U.S. Sen. Mike Lee said Tuesday he has “a number of questions” about President Donald Trump getting from the Chinese government an exclusive trademark on the Trump name.
“I’m happy” to look into the matter, Lee told the Utah House in response to a question by House Minority Leader Brian King, D-Salt Lake.
Lee, R-Utah, was not a supporter of Trump and admits that he voted for independent candidate Evan McMullin.
But now that Trump is the Republican president, Lee says he wants to work with him for many changes that need to come.
As is the case every general session, Lee addressed the House and Senate and then took a few questions from lawmakers.
Several groups are considering suing Trump over the trademark issue with China.
Article I of the Constitution says, in part: “No Title of Nobility shall be granted by the United States: And no Person holding any Office of Profit or Trust under them, shall, without the Consent of the Congress, accept of any present, Emolument, Office, or Title, of any kind whatever, from any King, Prince, or foreign State.”
Lee is considered an expert on the Constitution, and said Tuesday – as he has many times – he considers his office a sacred trust to uphold the Constitution.
King asked Lee if he considers the Congress, and himself particularly, to be a check and balance on the executive branch of government.
And shouldn’t Lee act if he believes Trump is violating the Constitution by requesting, and getting, a Chinese trademark on his own name?
China has been free and easy with U.S. trademarks over the years – violating them at will, many in the U.S believe.
And, indeed, Trump had been seeking a trademark on his name for some time in China – but the government never gave it until he won the presidency last November.
Part of Trump’s billionaire business model is to license “Trump” with various ventures.
“Yes, we are a check on power,” said Lee.
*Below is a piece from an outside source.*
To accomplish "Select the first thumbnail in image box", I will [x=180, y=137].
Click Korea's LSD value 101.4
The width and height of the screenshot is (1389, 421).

He added he has seen over the years various usurpations of power by the executive branch.
“I don’t know” if Trump’s Chinese trademark is an “emolument” or not. “I have a number of questions about that. What does a trademark mean” in connection to that Constitutional prohibition?
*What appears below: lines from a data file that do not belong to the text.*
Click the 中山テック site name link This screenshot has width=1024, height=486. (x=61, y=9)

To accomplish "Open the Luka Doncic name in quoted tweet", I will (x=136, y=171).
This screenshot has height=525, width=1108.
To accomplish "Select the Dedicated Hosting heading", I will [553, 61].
Trademarking a personal name “is not like any other intellectual property right I’m familiar with,” said Lee, an attorney and former legal counsel to Gov. Jon Huntsman Jr.
There needs to be some degree of separation between Trump the individual and the Trump trademark.
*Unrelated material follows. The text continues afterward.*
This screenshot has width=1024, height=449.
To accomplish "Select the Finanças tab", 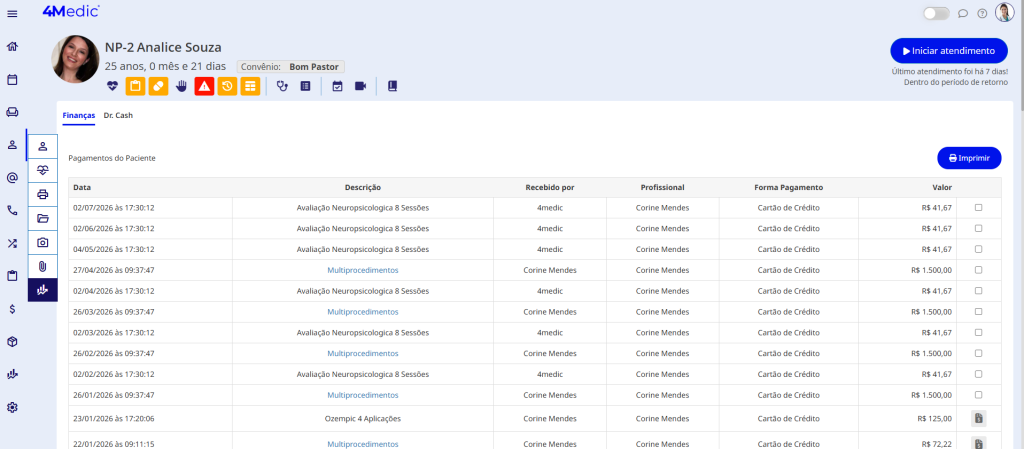I will (x=79, y=115).
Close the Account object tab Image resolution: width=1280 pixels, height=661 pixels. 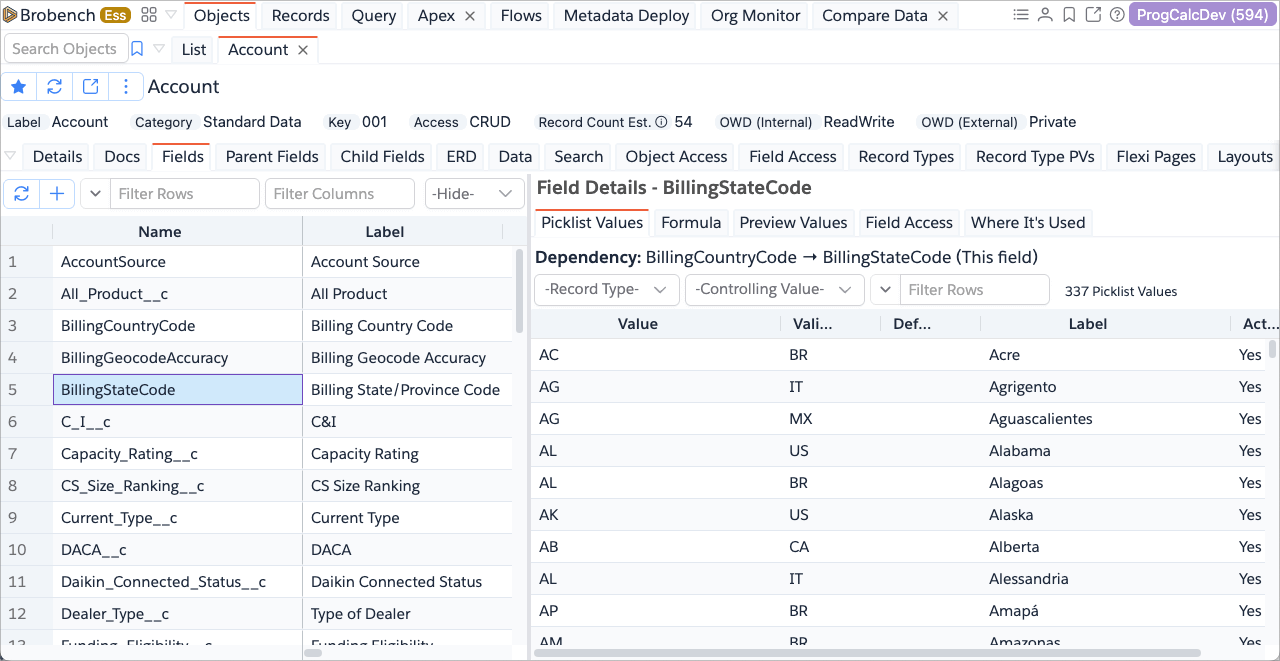(303, 50)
Lee said he takes all constitutional questions seriously and will examine the Trump trademark and come to some conclusion after study.
Lee added that he has spoken to Trump personally, and the new president supports Lee’s efforts of clawing back some power to the legislative branch of government, especially from the executive branch.
Congress has inappropriately allowed various federal agencies to impose vast regulations on citizens.
Congress should require all executive regulations to be reviewed, and only by a vote of Congress, imposed on citizens.
That will be one of Lee’s main efforts over the next few years – to give back to the people power that has wrongly been taken by the federal government.